Most U.S. firms seem to see the world in the order: shareholder, supplier, shopper, staff, society. This order reflects a world where capital is the most important thing, and it works well in a stable industrial economy. But in a rapidly changing industry, placing investors first can lead to short-sighted financial cannibalism. Instead, in a fast-changing market the priorities should be: shopper, staff, society, supplier, shareholder. The stock market debacles in October 1987, October 1989, and November 1991 show what happens when short-term gain is valued more than long-term development. Fortunately the financial markets matter less and less to the economy; capital will remain important as a risk softener, but the thing that has become more important to continuous improvement is knowledge.

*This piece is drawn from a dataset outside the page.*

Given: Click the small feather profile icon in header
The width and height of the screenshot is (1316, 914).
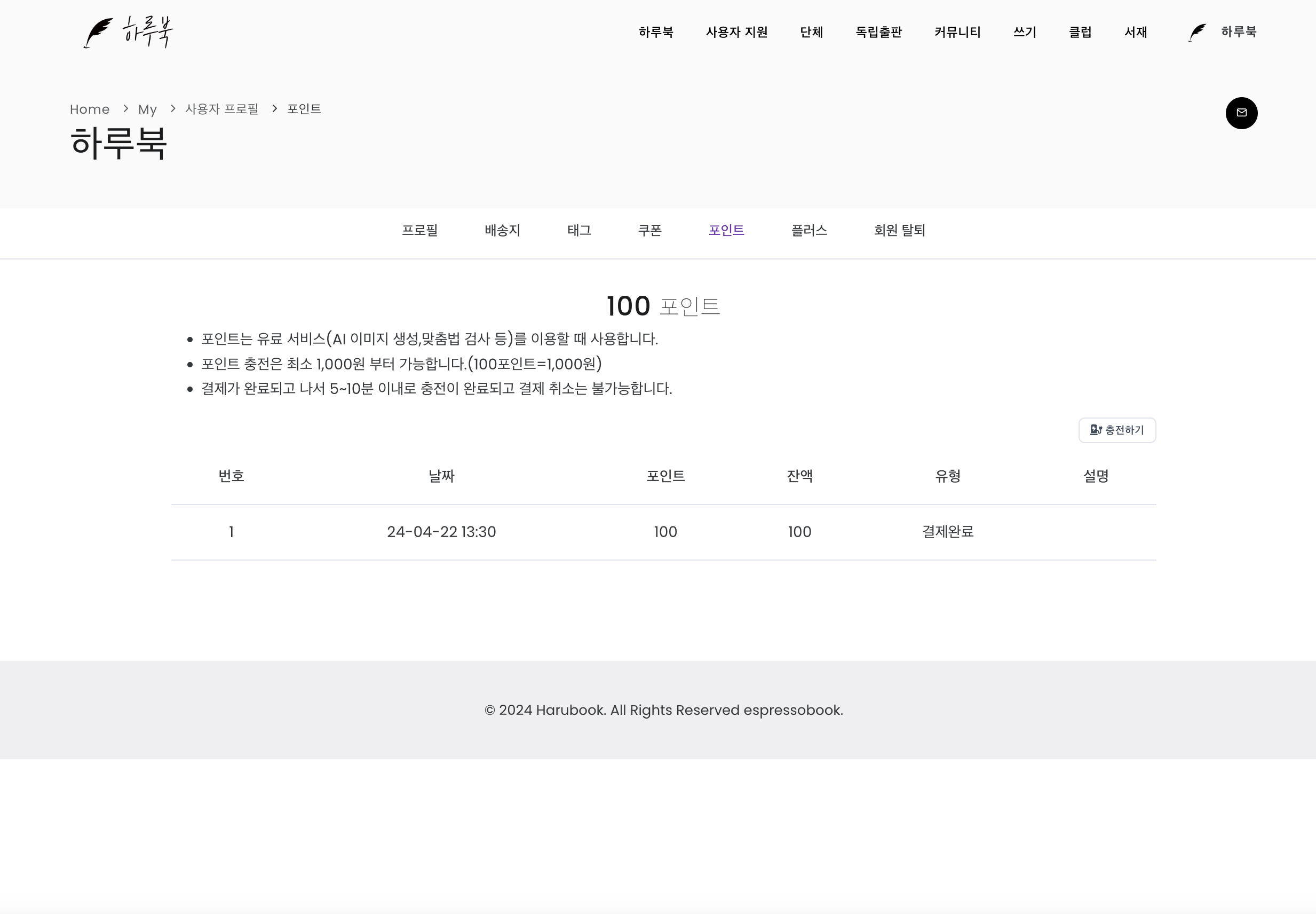Looking at the screenshot, I should point(1197,32).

Anyone in an information industry who clings to 19th century techniques is unlikely to survive long. Today, above all else, it is necessary to be able to cope with change. Achieving this will take great care since most people are afraid of computers and of change.
In light of these observations, publishers should acclimate their staff using internal training programs, salary incentives for mastering technology, and an internal electronic communications network. The biggest asset today is a computer-literate and interacting staff; such a staff is the best source of ideas on ways to navigate changes. And while other firms can quickly reverse-engineer and copy systems, technology, and products, they cannot quickly copy a well-coordinated, committed, intellectually stimulated, and productive staff. Paradoxically, because people can no longer change faster than technology a productive staff is the linchpin of success.
Equipment is now less important than almost anything else because of plummeting prices and increasing power, flexibility, robustness, and reliability. Even though the equipment will be obsolete in 3 years, spending $3,000 per employee to buy computers and an office network is money well spent. If everyone gets one and it is presented as a natural change it is likely that staff members can help each other over the initial humps--and there will be many. Once employees start using their machines for things as approachable as personal electronic mail to each other their resistance should decrease.
Publishers should also develop a subdivision of one or two technical people who gather information about and experiment with different ways of packaging and distributing electronic books. The subdivision can also function as a source of technical help for the rest of the company during the transition period, thereby partly defraying their salary cost.